An even more sophisticated library called Berkeley DB is commercially available. An older version of Berkeley DB, around v1.85, is included with many BSD variants and the NDBM interface is implemented using this version of Berkeley DB. As a result, the NDBM implementations on BSD systems have no size limitations on what can be stored and no user required memory management! Modern versions of Berkeley DB support concurrency, transactions, and a variety of sophisticated features. All of this wonderful stuff is implemented while still supporting the same design principles of the other DBMs -- simple, clean, and easy to use. The API is quite different from the other DBMs -- more consistent and less difficult to use in my opinion. I HIGHLY recommend the Berkeley DB package if you are looking for uncompromising performance, ease of use, and powerful features! (Hmm, that sounded like a commercial. I represent Sleepycat in no way, I just really like the product)

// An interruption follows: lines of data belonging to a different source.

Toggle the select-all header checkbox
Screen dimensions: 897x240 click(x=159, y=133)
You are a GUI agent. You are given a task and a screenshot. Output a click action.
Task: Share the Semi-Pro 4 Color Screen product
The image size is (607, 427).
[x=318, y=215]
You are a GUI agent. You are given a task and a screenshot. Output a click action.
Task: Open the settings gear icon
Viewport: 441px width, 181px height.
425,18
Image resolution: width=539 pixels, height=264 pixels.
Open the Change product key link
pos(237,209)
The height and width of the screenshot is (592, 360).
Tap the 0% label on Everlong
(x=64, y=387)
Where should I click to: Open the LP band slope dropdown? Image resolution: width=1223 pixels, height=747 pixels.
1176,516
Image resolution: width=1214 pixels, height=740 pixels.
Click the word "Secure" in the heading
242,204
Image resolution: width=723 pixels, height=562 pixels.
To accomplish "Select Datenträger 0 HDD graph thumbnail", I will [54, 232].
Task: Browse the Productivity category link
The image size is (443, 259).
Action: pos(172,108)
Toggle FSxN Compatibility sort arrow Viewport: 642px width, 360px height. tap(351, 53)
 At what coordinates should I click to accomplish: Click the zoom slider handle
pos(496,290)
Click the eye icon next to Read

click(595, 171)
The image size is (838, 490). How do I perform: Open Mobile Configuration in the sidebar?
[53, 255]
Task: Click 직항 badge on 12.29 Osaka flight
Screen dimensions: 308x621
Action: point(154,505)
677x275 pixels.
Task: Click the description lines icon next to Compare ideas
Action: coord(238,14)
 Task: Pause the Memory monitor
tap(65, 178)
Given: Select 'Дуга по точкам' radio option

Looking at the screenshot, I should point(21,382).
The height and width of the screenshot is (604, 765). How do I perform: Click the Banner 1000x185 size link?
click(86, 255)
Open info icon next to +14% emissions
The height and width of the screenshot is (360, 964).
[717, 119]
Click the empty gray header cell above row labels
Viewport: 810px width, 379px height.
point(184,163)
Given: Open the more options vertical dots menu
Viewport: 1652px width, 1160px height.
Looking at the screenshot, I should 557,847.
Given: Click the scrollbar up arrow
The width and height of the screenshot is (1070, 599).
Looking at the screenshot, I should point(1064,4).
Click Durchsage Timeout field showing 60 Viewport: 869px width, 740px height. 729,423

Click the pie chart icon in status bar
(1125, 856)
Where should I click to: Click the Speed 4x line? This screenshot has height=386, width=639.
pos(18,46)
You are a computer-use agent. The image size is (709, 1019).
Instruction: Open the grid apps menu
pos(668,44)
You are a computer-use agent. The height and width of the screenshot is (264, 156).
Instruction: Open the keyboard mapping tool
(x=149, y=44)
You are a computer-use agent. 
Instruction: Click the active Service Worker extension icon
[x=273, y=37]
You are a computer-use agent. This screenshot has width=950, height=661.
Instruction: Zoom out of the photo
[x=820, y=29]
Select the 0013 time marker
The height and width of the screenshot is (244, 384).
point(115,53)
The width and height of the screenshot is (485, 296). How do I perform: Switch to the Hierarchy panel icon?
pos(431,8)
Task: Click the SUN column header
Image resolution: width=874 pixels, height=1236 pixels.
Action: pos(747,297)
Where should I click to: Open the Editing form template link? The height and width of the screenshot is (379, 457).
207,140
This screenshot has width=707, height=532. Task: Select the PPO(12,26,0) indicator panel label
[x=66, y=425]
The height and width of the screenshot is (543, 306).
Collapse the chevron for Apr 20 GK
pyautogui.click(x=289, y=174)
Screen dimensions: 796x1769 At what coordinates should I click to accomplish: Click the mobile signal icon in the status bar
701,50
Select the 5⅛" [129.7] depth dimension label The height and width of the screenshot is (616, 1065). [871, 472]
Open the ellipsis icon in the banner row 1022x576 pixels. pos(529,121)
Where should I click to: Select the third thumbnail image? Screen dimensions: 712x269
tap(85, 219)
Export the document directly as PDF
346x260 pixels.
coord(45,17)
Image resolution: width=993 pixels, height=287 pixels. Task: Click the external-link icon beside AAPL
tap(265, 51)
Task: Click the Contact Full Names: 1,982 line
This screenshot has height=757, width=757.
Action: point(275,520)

Can XDBM store things other than null terminated strings?: YES! In fact, they all store the specified number of bytes of the binary glob of data is pointed to by the structure handed to them. They do NOT store strings! The example programs simply tell them, via strlen(foo)+1, to store everything pointed to by the data pointers including the NULL. This is done simply to make printing out the stuff stored in the DB a simple matter in C. The complete ignorance of what is stored in a XDBM database is one of the most powerful aspects of the libraries presented here. You can put whatever you want in them: C++ objects, strings, built in types like ints, or just globs of binary data.
Will XDBM null terminate data I put into it?: NO! None of the libraries will do anything to the data you stuff into them. This is a feature. See Q1.
Which libraries have size limitations for objects I store: DBM is limited to 1024. Many NDBMs are too, but some are not -- BSD implementations for example. GDBM has no limitations if you don't use the compatibility functions. Berkeley DB has no limitations -- or at least none you are likely to hit.
How "free" is Berkeley DB?: Check out the license at Sleepycat! Last time I looked you could use it for free on a GPL project, but you had to pay for it if you wanted to make money of of something you used it for. BTW, IANAL (I am not a lawyer).
I don't have a "key" but I want to store things in a DB! What do I do?: Invent a string key -- from an integer. You can also use Berkeley DB and have it generate record numbers for you. This is a handy feature of Berkeley DB.
Do the DBs use hashes, btrees, or what?: They all use hashes, but Berkeley DB can also use a BTREE structure.
I am worried about leaving the DB in a bad state if my program crashes.: You can sync with GDBM and minimize this problem. With Berkeley DB you can use transactions to solve this problem.
What kind of server should I run my database on?: If you are asking this question, then you probably don't understand what kinds of DBs we are talking about. The databases discussed here are embedded and don't require a server -- they are not like Oracle, mySQL, or PostgreSQL.
How can I interact with my database with SQL?: People asking this question are usually already using an SQL database and getting less than enough performance. Somebody told them that GDBM or Sleepycat was the fastest DB on the planet and they should use that instead of the RDB they are currently using. Unfortunately, the DBs discussed here are not SQL DBs and are not drop in replacements for such applications. You can implement SQL databases using the tools discussed here as an underlying system (like mySQL uses Berkeley DB under the hood); however, it is difficult to switch a nontrivial relational DB application over to any of the DBs we are talking about here. Sorry. If you were just curious, then the short answer is: "you can't" -- SQL would not be too much use for a key-value pair DB anyhow...
Can you help me with my DB problem?: Sure. Be prepared to send me money if the problem is not a fun one or something I don't really have time for.